UNITED STATES DISTRICT COURT FOR THE MIDDLE DISTRICT OF PENNSYLVANIA
Oct 26, 2011
Criminal Action No. 4:11-cr-130 (M.D. Pa. Oct. 26, 2011)

Opinion

Criminal Action No. 4:11-cr-130.

October 26, 2011


MEMORANDUM


On April 14, 2011, a grand jury returned a four count indictment against Defendant charging him with: (1) Possession of a firearm by a convicted felon, in violation of 18 U.S.C. § 922(g), in Count 1; (2) Trespassing at the Allenwood Federal Correctional Complex, in violation of 18 U.S.C. § 1793, in Count 2; (3) Possession of firearms and ammunition by a convicted felon, in violation of 18 U.S.C. § 922(g), in Count 3; and (4) Possession of firearms and ammunition by a convicted felon, in violation of 18 U.S.C. § 922(g), in Count 4. Currently pending before the Court is Defendant's motion to dismiss Counts 1, 3 and 4 of the indictment. (Doc.
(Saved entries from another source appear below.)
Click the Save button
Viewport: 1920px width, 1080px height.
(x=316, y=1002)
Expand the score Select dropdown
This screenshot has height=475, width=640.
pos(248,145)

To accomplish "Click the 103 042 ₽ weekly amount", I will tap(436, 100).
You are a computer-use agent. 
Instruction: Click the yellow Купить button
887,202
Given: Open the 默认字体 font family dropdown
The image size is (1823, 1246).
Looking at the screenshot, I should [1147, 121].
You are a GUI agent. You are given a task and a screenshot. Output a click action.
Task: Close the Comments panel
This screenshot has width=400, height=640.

No. 32.) For the reasons stated more fully herein, the Court will deny Defendant's motion.

I. STANDARD OF REVIEW

"An indictment is an accusation only, and its purpose is to identify the defendant's alleged offense . . . and fully inform the accused of the nature of the charges so as to enable him to prepare any defense he might have." United States v. Stansfield, 171 F.3d 806, 812 (3d Cir. 1999) (quotations and citations omitted). A defendant, however, may move to dismiss an indictment based on defects in the indictment, lack of jurisdiction, or failure to charge an offense. Fed.R.Crim.P. 12(b)(3)(B). When deciding a motion to dismiss, the Court must consider the entire indictment, taking the allegations contained therein as true.United States v. Panarella, 277 F.3d 678, 685 (3d Cir. 2002). The indictment is not sufficient where it merely alleges the essential elements of the offense. Id. Rather, it must include specific facts that satisfy the elements charged. Id. If the specific allegations contained in the indictment are insufficient to sustain a conviction for the offense charged, the Court must grant the motion to dismiss. United States v. Hedaithy, 392 F.3d 580, 589 (3d Cir. 2004). However, "[i]t is well-settled that a court may not dismiss an indictment on a determination of facts that should have been developed at trial." United States v. Sharpe, 438 F.3d 1257, 1263 (11th Cir. 2006) (quotations and citations omitted). An indictment is generally considered sufficient under Rule 12(b)(3)(B) of the Federal Rules of Criminal Procedure where it: "(1) contains the elements of the offense intended to be charged; (2) sufficiently apprises the defendant of what he must be prepared to meet; and (3) allows the defendant to show with accuracy to what extent he may plead a former acquittal or conviction in the event of a subsequent prosecution." United States v. Rankin, 870 F.2d 109, 112 (3d Cir. 1989) (quotations and citations omitted).

II. DISCUSSION

A. Duplicity

18 U.S.C. § 922Id.18 U.S.C. § 922Id.18 U.S.C. § 922Id. seriatim

Defendant first argues that Counts 3 and 4 of the indictment must be dismissed because those counts charge Defendant with possession of both firearms and ammunition, and that the counts are, therefore, duplicitous. Duplicity is the "joining in a single count of two or more distinct and separate offenses."United States v. Starks, 515 F.2d 112, 116-17 (3d Cir. 1975). Duplicity in charging raises the potential of serious prejudice to defendants, and is therefore barred. Id. In the present matter, however, Counts 3 and 4 are not duplicitous. The United States Court of Appeals for the Third Circuit has held that the "possession of both a firearm and ammunition, seized at the same time in the same location, supports only one conviction and sentence under § 922(g)(1)." United States v. Tann, 577 F.3d 533, 537 (3d Cir. 2009). Because the conduct charged in Counts 3 and 4 of the indictment each give rise to only one "unit of prosecution," see id., Counts 3 and 4 each state only one offense. Accordingly, the Court cannot grant the motion to dismiss on the basis of duplicity.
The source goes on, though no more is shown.